Послышался звук отворяемой двери. Энни подняла глаза и увидела входящую в гостиную Фрэнси.

— Наконец-то Лизандра заснула, — сообщила та со вздохом. — Боюсь, ей сильно будет не хватать дедушки Лаи Цина.

— А разве все мы не подавлены случившимся? — отозвалась печально Энни. — Я могу назвать сотни людей, у которых есть причины испытывать благодарность к нему. Он был великим человеком.

Она протянула Фрэнси газету:

— Ты уже читала? Это «Кроникл», но все газеты пишут одно и то же.

— Да, я читала.

Энни взглянула на подругу с глубочайшим вниманием, однако та выглядела спокойной и собранной. Тем не менее Энни заметила, как краска на мгновение схлынула с ее щек, а рука задрожала, когда Фрэнси сложила газету пополам и, пожалуй, чересчур аккуратно начала разглаживать ее на краю стола.

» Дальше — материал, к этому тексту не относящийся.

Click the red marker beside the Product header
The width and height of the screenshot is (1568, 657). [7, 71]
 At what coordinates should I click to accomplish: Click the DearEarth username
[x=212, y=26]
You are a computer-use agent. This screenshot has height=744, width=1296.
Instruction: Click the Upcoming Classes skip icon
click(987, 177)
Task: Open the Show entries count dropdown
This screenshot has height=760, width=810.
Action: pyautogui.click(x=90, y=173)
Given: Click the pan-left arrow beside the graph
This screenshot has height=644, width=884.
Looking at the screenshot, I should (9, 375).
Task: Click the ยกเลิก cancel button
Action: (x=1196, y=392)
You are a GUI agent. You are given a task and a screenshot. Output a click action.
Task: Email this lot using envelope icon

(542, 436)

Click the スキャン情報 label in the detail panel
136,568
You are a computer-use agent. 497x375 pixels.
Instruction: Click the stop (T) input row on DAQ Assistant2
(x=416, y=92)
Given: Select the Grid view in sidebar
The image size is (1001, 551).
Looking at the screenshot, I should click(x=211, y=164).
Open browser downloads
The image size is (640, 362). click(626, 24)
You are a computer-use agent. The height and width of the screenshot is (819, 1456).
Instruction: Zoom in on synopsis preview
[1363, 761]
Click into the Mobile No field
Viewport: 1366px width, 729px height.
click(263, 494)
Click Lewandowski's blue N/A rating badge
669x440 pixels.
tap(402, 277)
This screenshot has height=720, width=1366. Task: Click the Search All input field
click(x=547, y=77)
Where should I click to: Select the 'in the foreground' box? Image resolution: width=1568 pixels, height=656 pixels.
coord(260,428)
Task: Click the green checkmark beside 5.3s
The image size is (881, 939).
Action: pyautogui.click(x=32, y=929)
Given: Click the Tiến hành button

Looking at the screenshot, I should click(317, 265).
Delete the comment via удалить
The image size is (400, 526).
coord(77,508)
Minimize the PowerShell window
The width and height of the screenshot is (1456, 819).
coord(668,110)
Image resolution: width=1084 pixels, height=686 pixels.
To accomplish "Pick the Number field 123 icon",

Энни подумала, что Фрэнси ничуть не потеряла своей привлекательности с момента их знакомства, — ее голубые глаза были печальны, но сохраняли яркость и несравненный цвет сапфира, присущие им в молодости. Длинные, гладкие светлые волосы Фрэнси, уложенные заботливой рукой парикмахера, были заколоты на затылке и у висков крохотными гребнями, усыпанными драгоценными камнями, а белое платье из тонкой шерсти красиво облегало фигуру, подчеркивая ее изящные округлые формы.

— Пожалуй, тебе нужно глотнуть немного бренди, — предложила Энни и добавила сочувственно: — Ты выглядишь не совсем здоровой.

Фрэнси отрицательно покачала головой и откинулась на подушки кресла.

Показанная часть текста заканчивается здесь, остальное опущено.